Muchos de sus relatos se extraviaron; Wilde pensaba que esas narraciones debían vivir en boca de los niños y no en el papel impreso. De esas obras sobrevivió El gigante egoísta , que más de una vez sacó las lágrimas al escritor.

Sin ser un cuento estrictamente navideño, el lector – como el gigante – desciende hasta la infancia para curar su mezquindad, redimirse del egoísmo, romper los muros de la avaricia y disfrutar del paraíso perdido del hombre: la niñez.

El príncipe feliz

Vivió más de una vida; murió más de una muerte. Fue de todo menos vulgar y rompió cuanto molde pudo. Ni la pitonisa más despabilada habría vaticinado la agitada vida que llevaría el hijo de William Wills-Wilde y Jane Francesca Elgee, uno médico y la otra escritora, ambos de Dublín –Irlanda–.

El pequeño Óscar vino al mundo el 16 de octubre de 1854; llevó una infancia plácida, al calor de unos padres que fomentaron su temprana inteligencia y promovieron su precoz talento literario.

Jane era una connotada poeta y activista, que firmaba sus artículos en el periódico irlandés The Nation , con el sobrenombre de Speranza; la policía británica cerró el diario porque incitaba a tomar las armas contra la corona.

El cuento El gigante egoísta buscaba afianzar el valor de la redención en los lectores. Cada uno de los textos de Oscar Wilde tenían como propósito lograr que el público aprendiera sobre la vida. | ARCHIVO

El cuento El gigante egoísta buscaba afianzar el valor de la redención en los lectores. Cada uno de los textos de Oscar Wilde tenían como propósito lograr que el público aprendiera sobre la vida. | ARCHIVO ampliar

El Dr. Wilde tenía una especialidad que le habría permitido ganar en un juego de “scrable”: otorrinolaringólogo. Era un experto en el folclore irlandés y en arqueología; además regentaba un centro de atención a los pobres.

La familia la componían dos hijos más: William y la pequeña Isola, que fue la obsesión de Óscar. Cuando la niña murió de escarlatina, a los nueve años, sufrió un fogonazo y trató de sublimar la desgracia con Requiescat , un poema de veinteañero.

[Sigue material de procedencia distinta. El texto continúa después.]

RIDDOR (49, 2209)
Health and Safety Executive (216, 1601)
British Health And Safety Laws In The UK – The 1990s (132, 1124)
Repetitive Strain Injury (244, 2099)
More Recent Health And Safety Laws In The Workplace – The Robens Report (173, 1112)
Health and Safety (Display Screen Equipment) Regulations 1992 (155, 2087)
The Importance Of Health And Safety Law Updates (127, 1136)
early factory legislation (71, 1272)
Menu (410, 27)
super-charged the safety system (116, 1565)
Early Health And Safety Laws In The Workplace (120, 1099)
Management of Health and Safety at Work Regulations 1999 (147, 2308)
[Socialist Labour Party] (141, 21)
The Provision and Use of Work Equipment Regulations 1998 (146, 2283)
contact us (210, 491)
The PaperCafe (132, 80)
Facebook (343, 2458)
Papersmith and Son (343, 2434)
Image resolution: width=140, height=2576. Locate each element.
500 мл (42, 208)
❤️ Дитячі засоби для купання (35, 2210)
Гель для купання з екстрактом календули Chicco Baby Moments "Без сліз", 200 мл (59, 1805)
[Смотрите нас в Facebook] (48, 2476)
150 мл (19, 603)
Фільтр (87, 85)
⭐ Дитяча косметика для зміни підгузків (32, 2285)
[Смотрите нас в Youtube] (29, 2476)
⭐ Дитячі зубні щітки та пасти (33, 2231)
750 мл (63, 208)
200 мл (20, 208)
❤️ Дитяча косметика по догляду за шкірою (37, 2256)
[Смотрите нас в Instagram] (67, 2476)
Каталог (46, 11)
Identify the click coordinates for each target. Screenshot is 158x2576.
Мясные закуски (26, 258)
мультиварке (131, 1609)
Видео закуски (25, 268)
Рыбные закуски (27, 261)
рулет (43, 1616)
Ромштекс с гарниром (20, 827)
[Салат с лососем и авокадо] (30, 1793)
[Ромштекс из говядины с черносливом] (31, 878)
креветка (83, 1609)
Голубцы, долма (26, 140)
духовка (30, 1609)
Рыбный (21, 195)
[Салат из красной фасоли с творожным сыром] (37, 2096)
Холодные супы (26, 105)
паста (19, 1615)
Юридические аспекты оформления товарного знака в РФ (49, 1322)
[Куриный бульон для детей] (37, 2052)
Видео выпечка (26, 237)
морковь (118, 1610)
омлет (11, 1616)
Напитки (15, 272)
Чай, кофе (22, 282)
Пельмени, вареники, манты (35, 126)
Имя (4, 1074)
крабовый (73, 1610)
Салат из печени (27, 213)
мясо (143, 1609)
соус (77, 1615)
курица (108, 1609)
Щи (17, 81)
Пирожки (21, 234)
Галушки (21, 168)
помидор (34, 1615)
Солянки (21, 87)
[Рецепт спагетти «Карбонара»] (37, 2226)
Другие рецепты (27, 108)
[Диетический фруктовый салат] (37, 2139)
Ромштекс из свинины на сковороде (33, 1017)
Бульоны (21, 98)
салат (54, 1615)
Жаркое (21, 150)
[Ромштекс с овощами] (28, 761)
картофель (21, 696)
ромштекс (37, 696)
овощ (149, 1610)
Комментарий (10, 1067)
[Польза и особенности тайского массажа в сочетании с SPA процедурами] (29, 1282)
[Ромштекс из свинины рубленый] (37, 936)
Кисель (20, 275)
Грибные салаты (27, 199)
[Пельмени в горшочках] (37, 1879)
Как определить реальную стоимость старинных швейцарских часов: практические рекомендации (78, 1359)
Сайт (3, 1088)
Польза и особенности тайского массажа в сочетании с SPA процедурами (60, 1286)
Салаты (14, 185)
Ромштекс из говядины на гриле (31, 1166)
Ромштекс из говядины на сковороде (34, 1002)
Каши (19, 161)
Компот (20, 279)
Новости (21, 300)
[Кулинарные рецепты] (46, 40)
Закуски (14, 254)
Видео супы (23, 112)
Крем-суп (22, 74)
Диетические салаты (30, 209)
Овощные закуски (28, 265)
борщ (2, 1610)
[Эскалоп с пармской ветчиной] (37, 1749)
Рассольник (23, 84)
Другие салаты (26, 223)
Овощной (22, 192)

Para más horrores el progenitor era un poco díscolo y había tenido tres hijos fuera del matrimonio: Henry, Emily y Mary. La tragedia se cebó en las dos últimas, que murieron carbonizadas en un incendio ocurrido durante un baile hogareño.

Una de ellas, Emily, pasó cerca de la chimenea y el fuego le encendió el vestido; la hermana intentó apagarlo pero quedaron envueltas por las llamas que las calcinaron.

Wilde disfrutó de una esmerada educación; cultivó las bellas artes; poseía un don especial para la estética; hablaba con soltura francés y alemán y a los 26 años era una celebridad, mucho por su talento y otro tanto por sus excentricidades.

Poeta, dramaturgo, escritor, conferenciante, viajero incansable, bohemio, parlanchín y crítico mordaz de la sociedad victoriana, fue el buque insignia del esteticismo inglés y sembró la semilla del “arte por el arte”, la búsqueda y contemplación de la belleza, por ella misma.

Cada uno de sus venerables cuentos entrañaba una enseñanza: los valores ideales en El príncipe feliz ; la redención en El gigante egoísta ; la vanidad en El cohete extraordinario ; el amor y el conocimiento en El pescador y su alma . Sus obras de teatro causaron escándalo por sus ácidas frases: El abanico de Lady Windermere o La importancia de llamarse Ernesto . Su única novela, El retrato de Dorian Gray , es un compendio de ingenio y una versión al revés del mito del Dr. Fausto, que denuncia la hipocrecía social y exalta el hedonismo.

El escritor André Gidé, recordó así su primer encuentro con Wilde: “Sus libros asombraban, encantaban. Sus obras teatrales hacían correr a todo Londres. Era rico, era grande; era hermoso, estaba colmado de dichas y honores”.